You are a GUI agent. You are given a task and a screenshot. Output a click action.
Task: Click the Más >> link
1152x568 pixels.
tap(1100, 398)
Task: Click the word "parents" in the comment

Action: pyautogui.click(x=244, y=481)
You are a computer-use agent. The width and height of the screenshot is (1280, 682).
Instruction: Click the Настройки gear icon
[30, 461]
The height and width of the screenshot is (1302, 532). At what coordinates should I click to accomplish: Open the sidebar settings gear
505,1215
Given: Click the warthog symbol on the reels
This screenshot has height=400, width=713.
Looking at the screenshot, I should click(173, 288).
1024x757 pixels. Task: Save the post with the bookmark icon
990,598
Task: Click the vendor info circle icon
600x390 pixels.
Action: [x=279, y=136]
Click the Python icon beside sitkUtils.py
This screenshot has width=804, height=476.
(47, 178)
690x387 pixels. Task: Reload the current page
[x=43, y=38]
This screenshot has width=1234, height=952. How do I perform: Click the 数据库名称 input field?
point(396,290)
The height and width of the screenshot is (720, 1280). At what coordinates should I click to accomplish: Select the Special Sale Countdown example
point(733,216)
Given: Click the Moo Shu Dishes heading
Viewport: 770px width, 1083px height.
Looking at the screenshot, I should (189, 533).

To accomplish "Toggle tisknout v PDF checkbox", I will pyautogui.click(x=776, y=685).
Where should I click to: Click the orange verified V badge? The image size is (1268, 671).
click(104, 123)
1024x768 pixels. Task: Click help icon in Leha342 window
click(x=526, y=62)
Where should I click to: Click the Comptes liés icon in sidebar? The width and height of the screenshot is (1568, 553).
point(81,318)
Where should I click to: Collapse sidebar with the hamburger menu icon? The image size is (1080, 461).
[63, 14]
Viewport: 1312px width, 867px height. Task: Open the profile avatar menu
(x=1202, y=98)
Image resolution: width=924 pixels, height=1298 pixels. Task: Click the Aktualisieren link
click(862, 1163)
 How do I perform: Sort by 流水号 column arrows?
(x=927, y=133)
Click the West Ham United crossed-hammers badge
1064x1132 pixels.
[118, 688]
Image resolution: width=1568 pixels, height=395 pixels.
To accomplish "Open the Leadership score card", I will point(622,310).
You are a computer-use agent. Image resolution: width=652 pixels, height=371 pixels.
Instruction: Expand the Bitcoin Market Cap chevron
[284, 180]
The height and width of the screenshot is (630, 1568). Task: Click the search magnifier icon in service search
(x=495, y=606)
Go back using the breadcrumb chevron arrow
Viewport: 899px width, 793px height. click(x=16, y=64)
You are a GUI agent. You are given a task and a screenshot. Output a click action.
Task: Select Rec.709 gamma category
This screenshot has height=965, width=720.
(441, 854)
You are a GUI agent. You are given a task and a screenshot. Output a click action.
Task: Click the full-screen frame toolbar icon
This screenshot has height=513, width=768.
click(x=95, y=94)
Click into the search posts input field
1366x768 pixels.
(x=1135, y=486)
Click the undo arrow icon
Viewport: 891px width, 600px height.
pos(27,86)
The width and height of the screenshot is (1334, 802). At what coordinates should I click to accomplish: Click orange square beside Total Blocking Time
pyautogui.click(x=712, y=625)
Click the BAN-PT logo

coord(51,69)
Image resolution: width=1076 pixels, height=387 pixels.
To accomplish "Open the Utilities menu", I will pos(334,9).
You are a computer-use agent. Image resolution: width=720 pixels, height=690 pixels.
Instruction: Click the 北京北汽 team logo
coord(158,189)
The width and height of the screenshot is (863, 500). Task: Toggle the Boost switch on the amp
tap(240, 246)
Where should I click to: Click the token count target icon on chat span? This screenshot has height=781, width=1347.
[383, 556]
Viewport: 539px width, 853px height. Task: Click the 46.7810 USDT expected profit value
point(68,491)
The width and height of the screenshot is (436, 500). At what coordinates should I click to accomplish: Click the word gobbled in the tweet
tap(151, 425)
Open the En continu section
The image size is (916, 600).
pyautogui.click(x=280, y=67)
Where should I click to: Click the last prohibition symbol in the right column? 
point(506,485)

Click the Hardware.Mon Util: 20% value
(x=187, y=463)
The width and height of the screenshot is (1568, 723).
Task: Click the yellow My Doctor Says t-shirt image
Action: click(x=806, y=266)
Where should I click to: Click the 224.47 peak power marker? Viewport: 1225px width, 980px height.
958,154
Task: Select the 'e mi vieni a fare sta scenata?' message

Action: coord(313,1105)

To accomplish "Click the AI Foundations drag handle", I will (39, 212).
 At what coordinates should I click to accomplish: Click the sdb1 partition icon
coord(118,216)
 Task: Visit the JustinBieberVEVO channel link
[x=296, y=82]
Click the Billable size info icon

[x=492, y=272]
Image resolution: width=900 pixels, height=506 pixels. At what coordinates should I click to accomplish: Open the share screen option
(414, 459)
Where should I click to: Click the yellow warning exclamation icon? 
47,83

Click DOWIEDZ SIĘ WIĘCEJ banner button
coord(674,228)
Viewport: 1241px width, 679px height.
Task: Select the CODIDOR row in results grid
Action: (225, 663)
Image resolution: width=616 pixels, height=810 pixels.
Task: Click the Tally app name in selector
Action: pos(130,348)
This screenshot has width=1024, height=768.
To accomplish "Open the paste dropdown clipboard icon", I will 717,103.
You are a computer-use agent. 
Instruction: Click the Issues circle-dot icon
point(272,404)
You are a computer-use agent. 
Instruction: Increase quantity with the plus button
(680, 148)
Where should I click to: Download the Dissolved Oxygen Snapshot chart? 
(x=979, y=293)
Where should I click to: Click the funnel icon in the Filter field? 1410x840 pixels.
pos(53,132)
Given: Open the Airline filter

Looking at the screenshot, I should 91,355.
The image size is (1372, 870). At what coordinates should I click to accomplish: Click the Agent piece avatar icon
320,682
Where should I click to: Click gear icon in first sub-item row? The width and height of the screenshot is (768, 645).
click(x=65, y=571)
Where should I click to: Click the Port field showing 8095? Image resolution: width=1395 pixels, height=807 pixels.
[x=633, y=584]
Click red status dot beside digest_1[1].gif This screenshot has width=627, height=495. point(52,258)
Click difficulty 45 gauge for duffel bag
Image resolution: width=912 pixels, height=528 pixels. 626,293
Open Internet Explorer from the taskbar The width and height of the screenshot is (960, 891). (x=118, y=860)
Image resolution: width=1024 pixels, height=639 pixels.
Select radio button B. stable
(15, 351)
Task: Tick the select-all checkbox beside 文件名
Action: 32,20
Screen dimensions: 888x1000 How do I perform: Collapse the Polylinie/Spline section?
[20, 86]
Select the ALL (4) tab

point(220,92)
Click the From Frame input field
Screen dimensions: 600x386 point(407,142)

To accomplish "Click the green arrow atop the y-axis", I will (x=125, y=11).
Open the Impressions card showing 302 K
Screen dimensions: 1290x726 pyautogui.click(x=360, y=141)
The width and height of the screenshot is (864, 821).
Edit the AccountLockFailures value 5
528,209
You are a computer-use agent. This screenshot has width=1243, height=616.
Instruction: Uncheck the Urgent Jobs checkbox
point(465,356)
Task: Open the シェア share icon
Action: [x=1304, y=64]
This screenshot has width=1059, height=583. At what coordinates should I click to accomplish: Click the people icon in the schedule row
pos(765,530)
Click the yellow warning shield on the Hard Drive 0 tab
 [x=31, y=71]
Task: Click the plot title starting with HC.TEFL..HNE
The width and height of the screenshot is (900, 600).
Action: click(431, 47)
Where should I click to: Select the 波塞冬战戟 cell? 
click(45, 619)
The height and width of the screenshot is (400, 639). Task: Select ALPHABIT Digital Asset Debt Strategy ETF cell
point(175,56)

*****

> _Directions for this task_:
Your answer should be one number: how many lines in the records above include "computer".

> _Solution to this exercise_:
6